Funcionários da segurança pública decidiram que continuarão em greve até sexta-feira. A decisão afeta policias civis, agentes penitenciários e peritos. A BM (Brigada Militar) é proibida por lei de fazer greve, mas fará protestos, como na semana passada, quando parentes de servidores, em manifestação, impediram a saída dos policias dos quartéis.

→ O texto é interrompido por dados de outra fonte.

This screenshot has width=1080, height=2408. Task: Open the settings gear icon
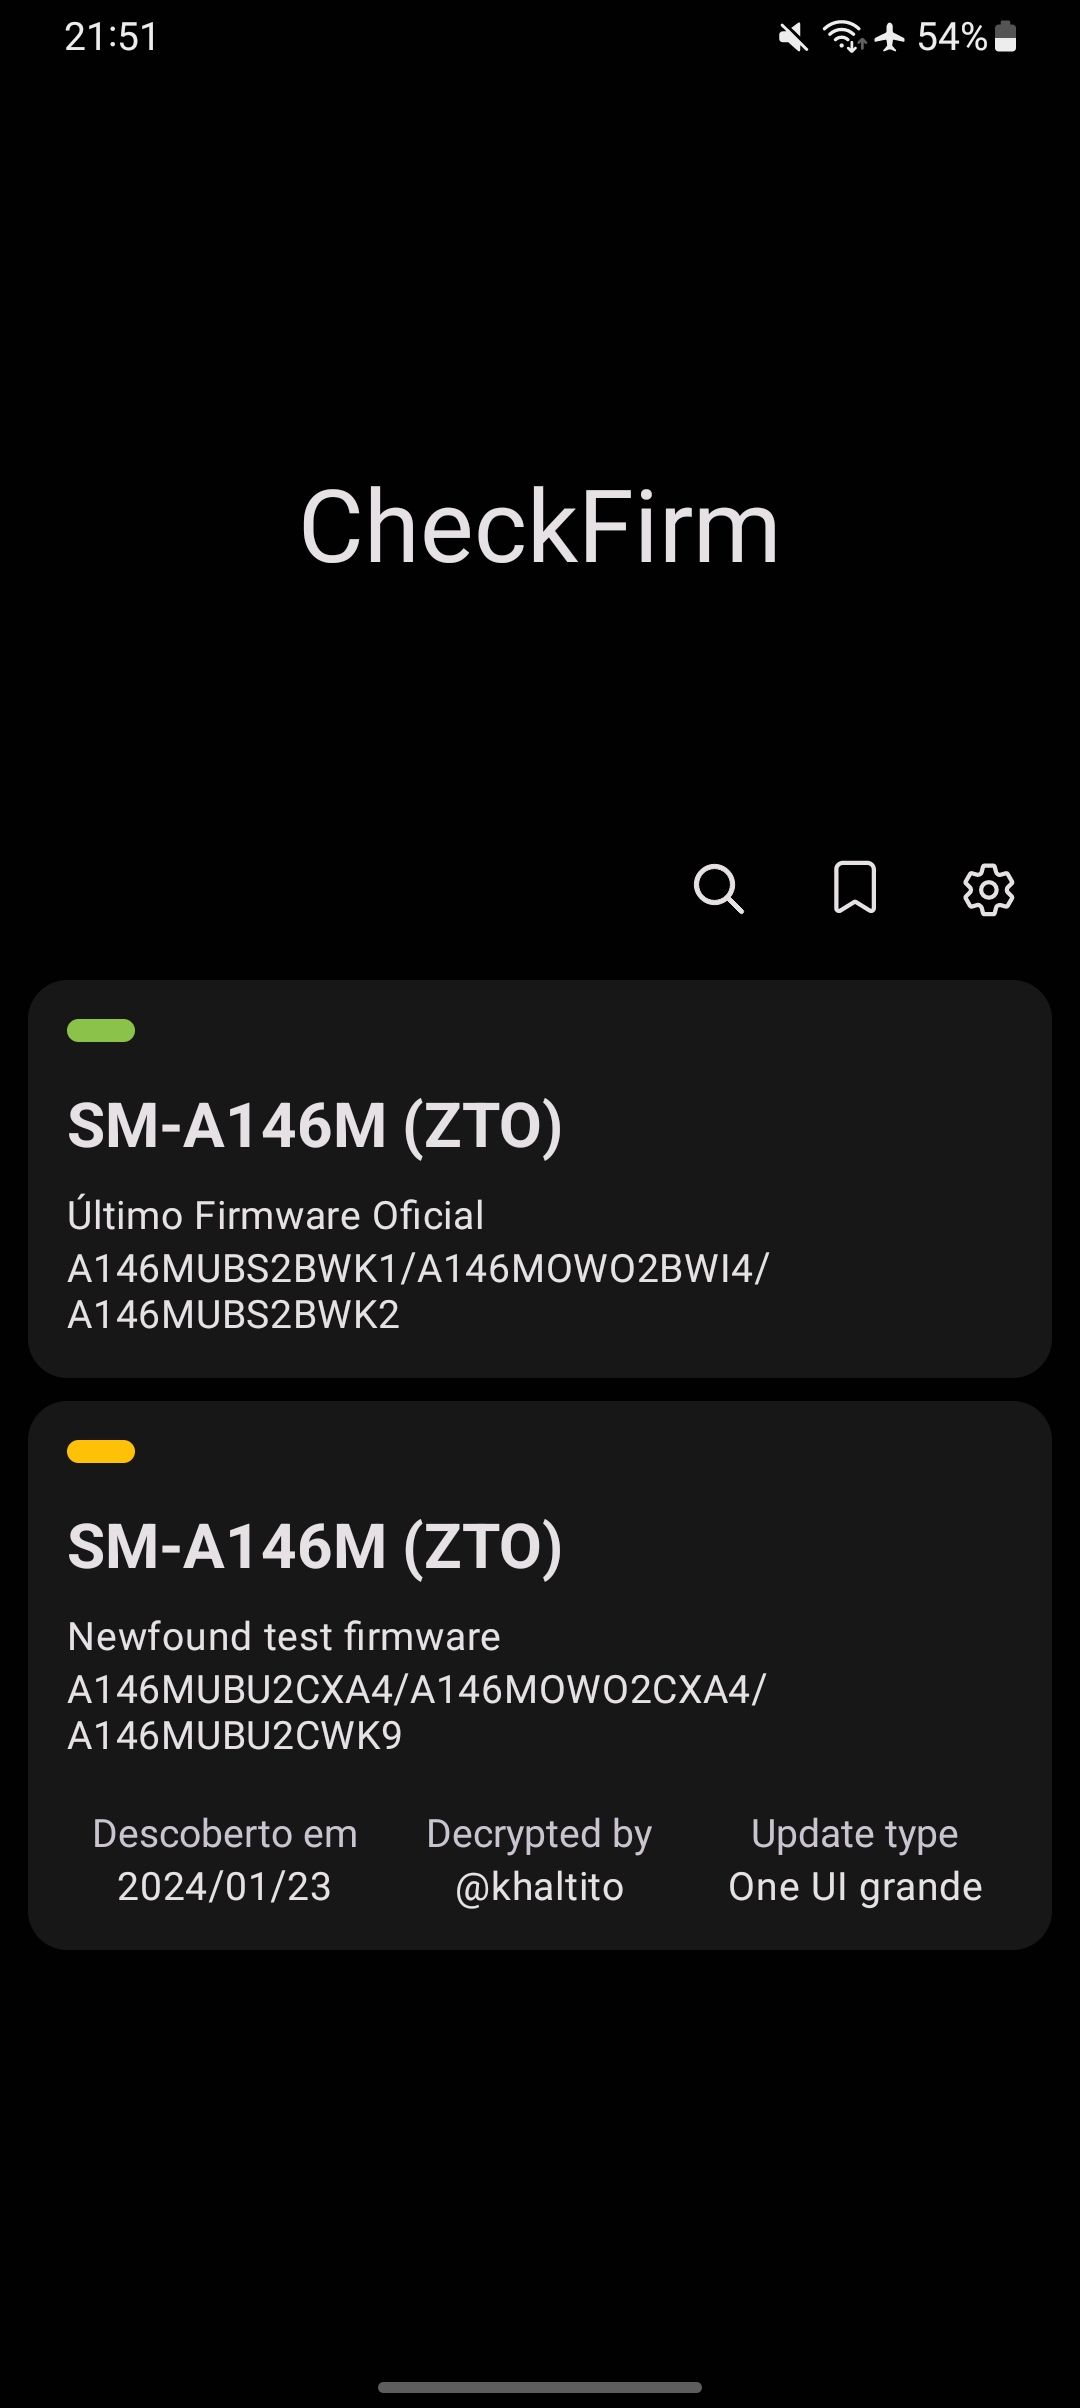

A orientação da Abamf (Associação dos Servidores de Nível Médio da Brigada Militar) e da ASSTBM (Associação dos Sargentos, Subtenentes e Tenentes da Brigada Militar) é para que os policias fiquem “aquartelados” e só atendam a emergências. Nos casos urgentes, apenas os carros regularizados poderão fazer o atendimento. Em nota, a entidade orienta os militares a procurarem atendimento médico se “estiverem sem condições psicológicas”. A Abamf lembra que “o material particular dos militares não deve ser usado em serviço, uma vez que é obrigação do Estado dar as condições para a prestação de serviço à população”.
TJ-RS nega chamamento
O TJ-RS (Tribunal de Justiça do Rio Grande do Sul) negou pedido de liminar para o governo do Estado convocasse imediatamente 2,5 mil concursados para atuar na BM. A ação foi movida pela Associação Beneficente Antônio Mendes Filho, que representa servidores de nível médio da corporação. Ao analisar o pedido, a desembargadora Isabel Dias Almeida, do Órgão Especial do TJ-RS, considerou que não ficou claramente comprovado o risco de dano à categoria para a concessão de liminar.